Processing power also makes a difference when it comes to running multiple programs or for better computing speed. Netbooks run on lower processing power, but for the average laptop an Intel i3 processor, or a processor around 2 GHz, should do the trick.

Most students will have to carry their computers around with them from class to class, so weight is an important factor. The recommendation for this varies, but the trend has gone toward lower weight options, like netbooks or tablets.

Netbooks are smaller and generally have less processing power but work well for general web surfing and word processing. Sleekbooks fit between laptops and netbooks, and generally have lower weight, but still bringing enough power to the table for more intensive tasks.

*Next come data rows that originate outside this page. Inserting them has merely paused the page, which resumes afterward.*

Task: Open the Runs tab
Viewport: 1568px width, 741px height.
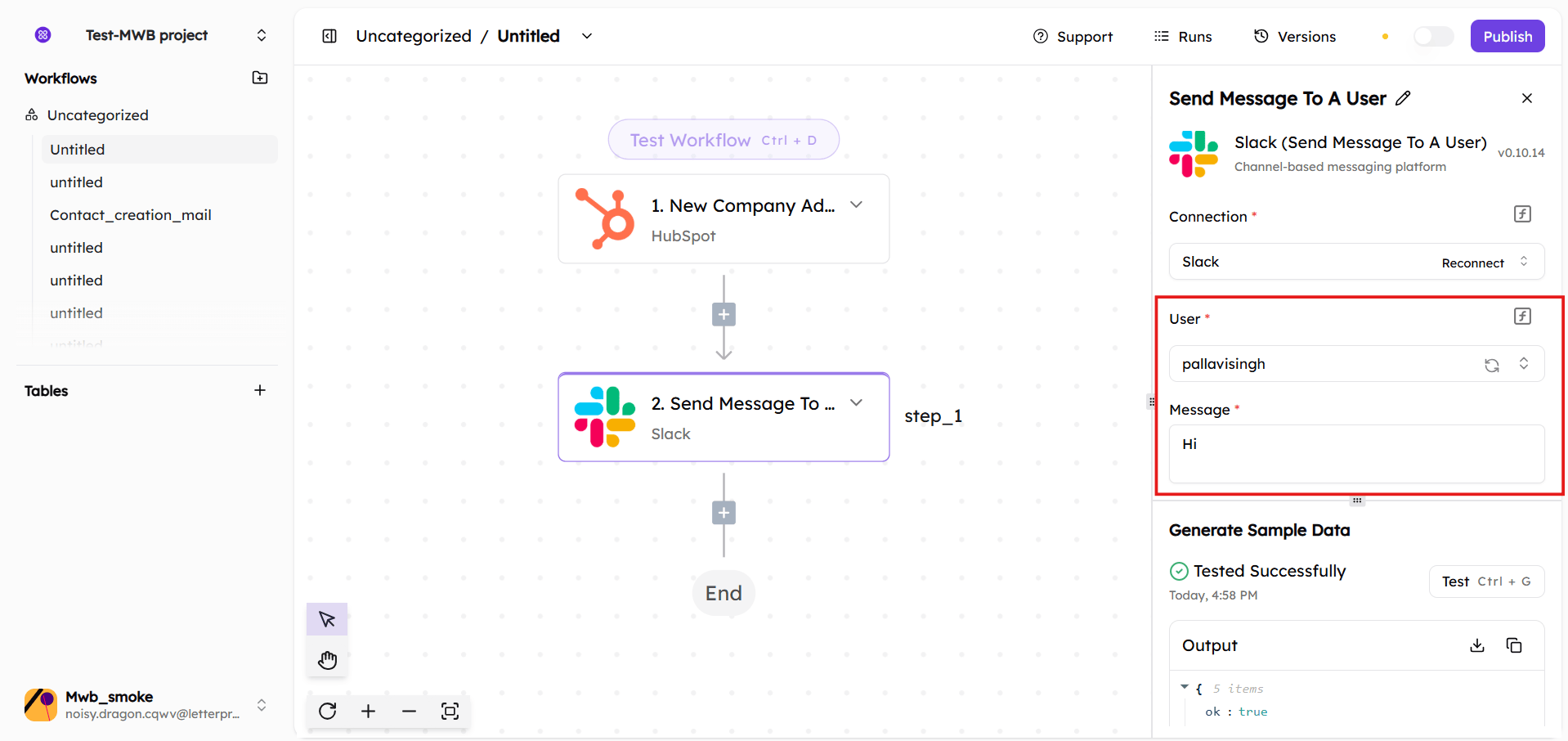Action: [x=1183, y=37]
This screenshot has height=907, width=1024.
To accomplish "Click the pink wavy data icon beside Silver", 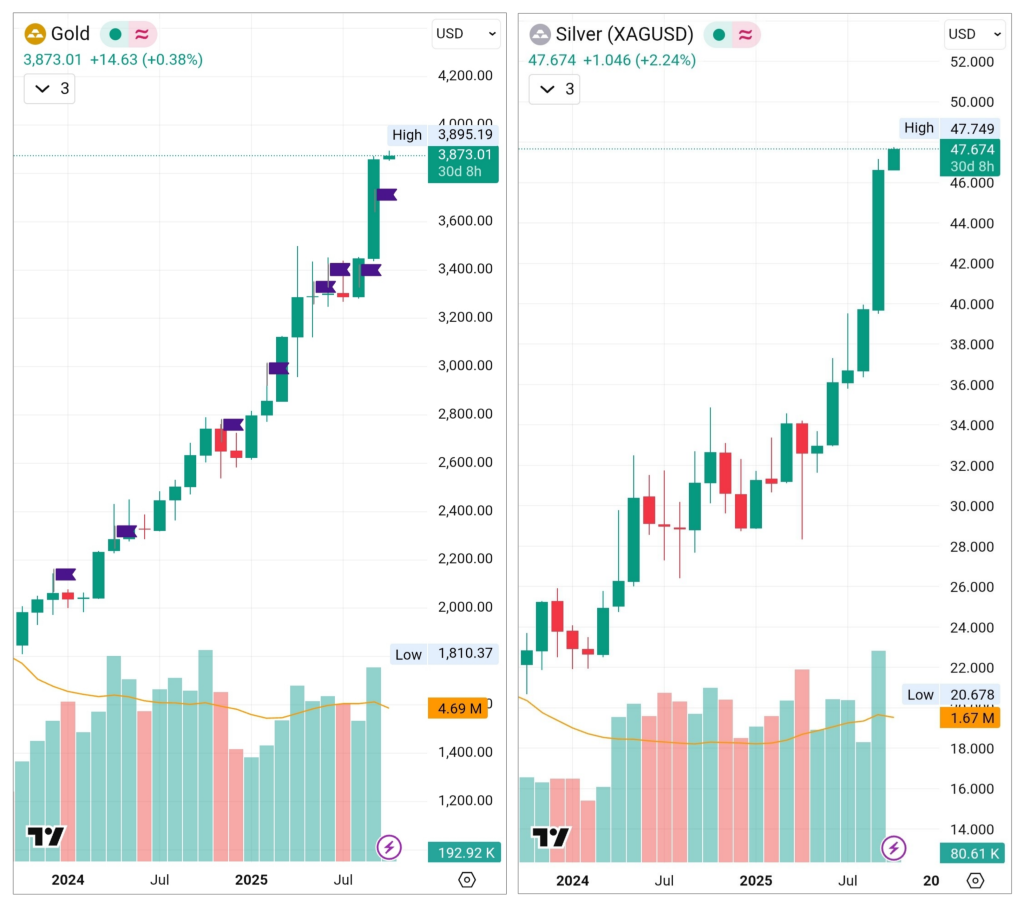I will point(745,34).
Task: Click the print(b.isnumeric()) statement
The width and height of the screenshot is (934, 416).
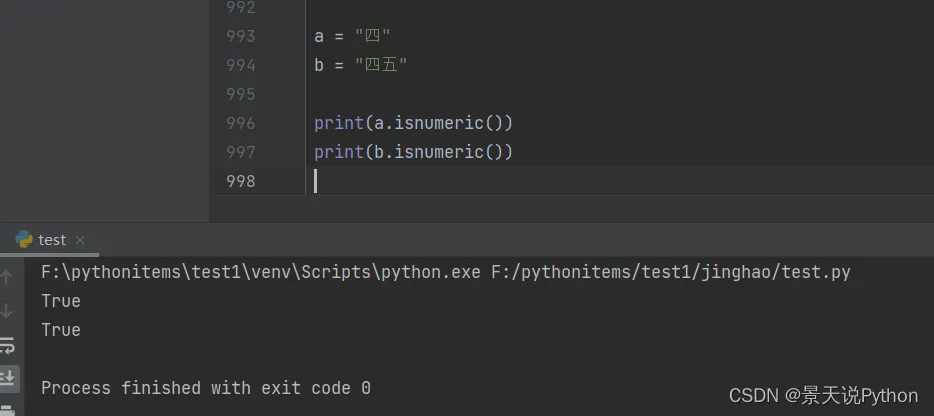Action: (x=413, y=152)
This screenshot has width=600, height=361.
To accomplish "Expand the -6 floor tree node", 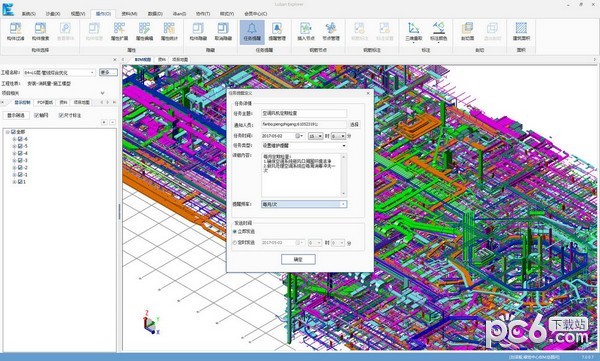I will [x=14, y=139].
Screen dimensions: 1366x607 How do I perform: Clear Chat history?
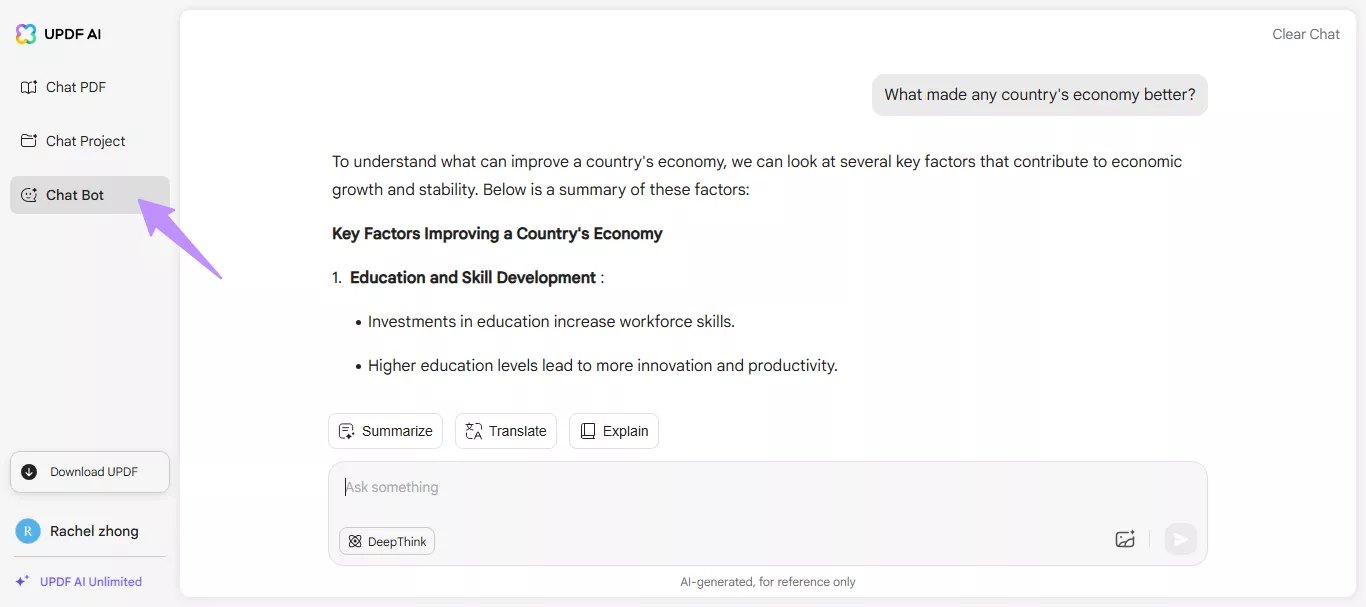click(1305, 34)
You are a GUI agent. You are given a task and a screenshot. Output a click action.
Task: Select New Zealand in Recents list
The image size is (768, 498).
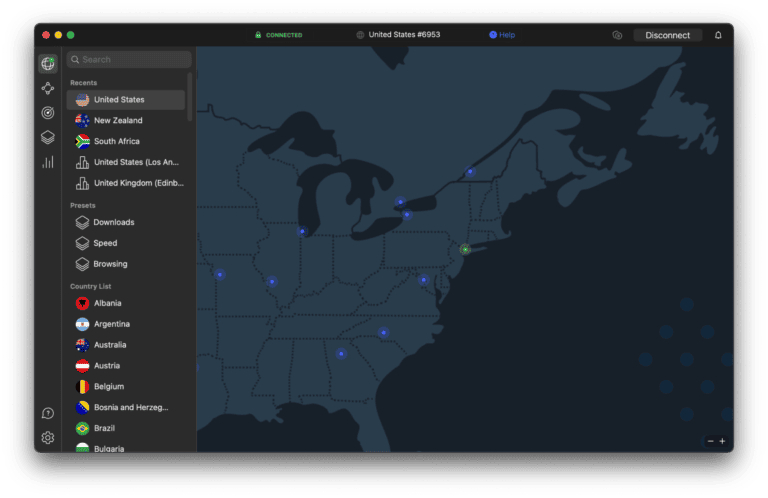(118, 121)
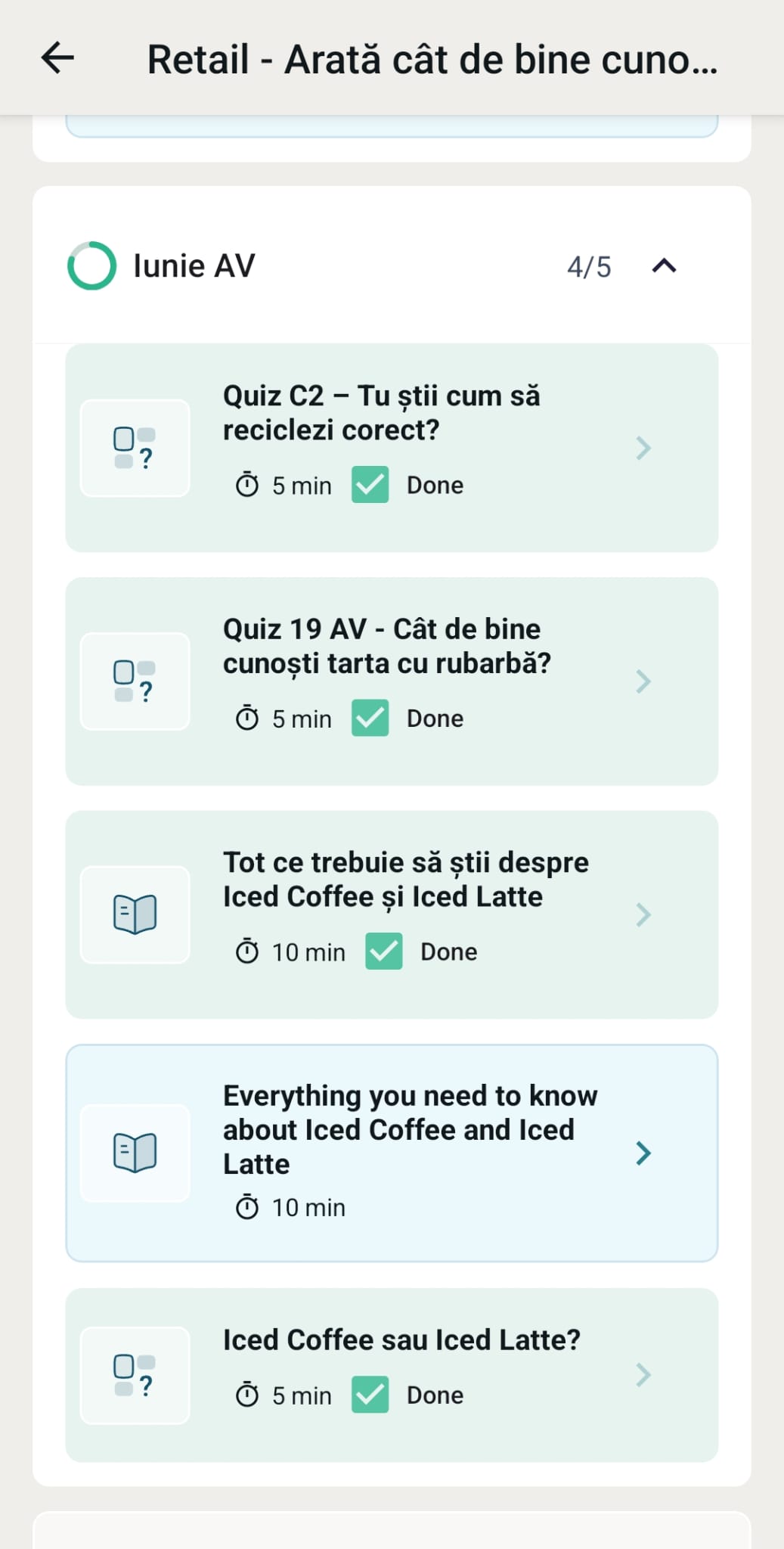
Task: Select the Tot ce trebuie să știi lesson title
Action: pyautogui.click(x=405, y=879)
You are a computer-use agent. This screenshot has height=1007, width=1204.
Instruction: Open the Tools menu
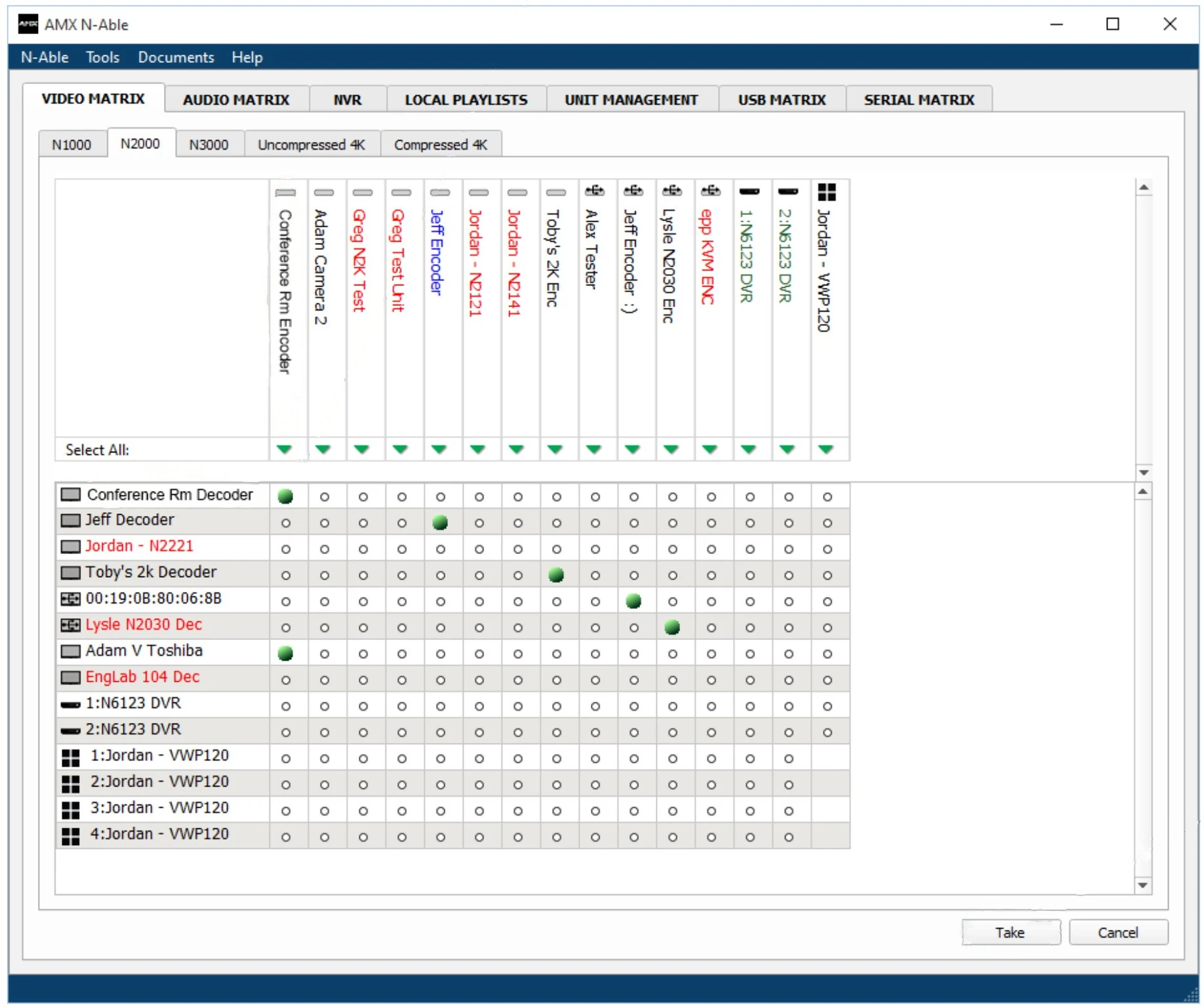(x=102, y=58)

“Sleekbooks are a new item. They’re lighter and thinner, but you have to use an external optical drive.” said Finnerty.

Storage space is another important factor in a new computer. For those students who have large iTunes libraries or video collections, the more space the better. For most, 300-500 GB is enough space for plenty of important files or content.

Alternatively, storage can also be supplied through the “cloud.” This means your files are hosted remotely, leaving the space on the tablet or computer free. Programs like Dropbox and Apple’s iCloud make it easy to have access to all your media, like movies or written essays.

“I have access to every song on my Mom’s iCloud,” Bethany Belden, a Biotechnology student, said.

In the past few years,more and more students have begun using tablets for taking notes and doing schoolwork.

“I use an app called Auditorium to record lectures,” Ashleigh O’Donnell, a DMACC student preparing to be a Veterinary Technician, said.

Tablets provide a good medium for taking notes through a touchscreen interface and some offer attachable keyboards. For tablets, the biggest thing to look for is comfort. Making sure the interface and the operating system is easy to use is a big factor to look for.

Tablets will generally be set around two operating systems: Apple’s “iOS” and Google’s “Android.” Both have much of the same functions, but operate differently, making a demo of the product a must before making a purchase.

Windows released Windows 8 recently for both tablets and laptops. The operating system retained the classic Windows desktop, but drastically changed the start menu and added window based interface.

The DMACC Bookstore sells both laptops and tablets, with stock changing often. Currently, the bookstore has HP and Acer laptops alongside the Acer Iconia tablet and the Asus Nexus 7 tablet. For students who prefer Apple, be sure to ask for a student discount at the Apple store or online.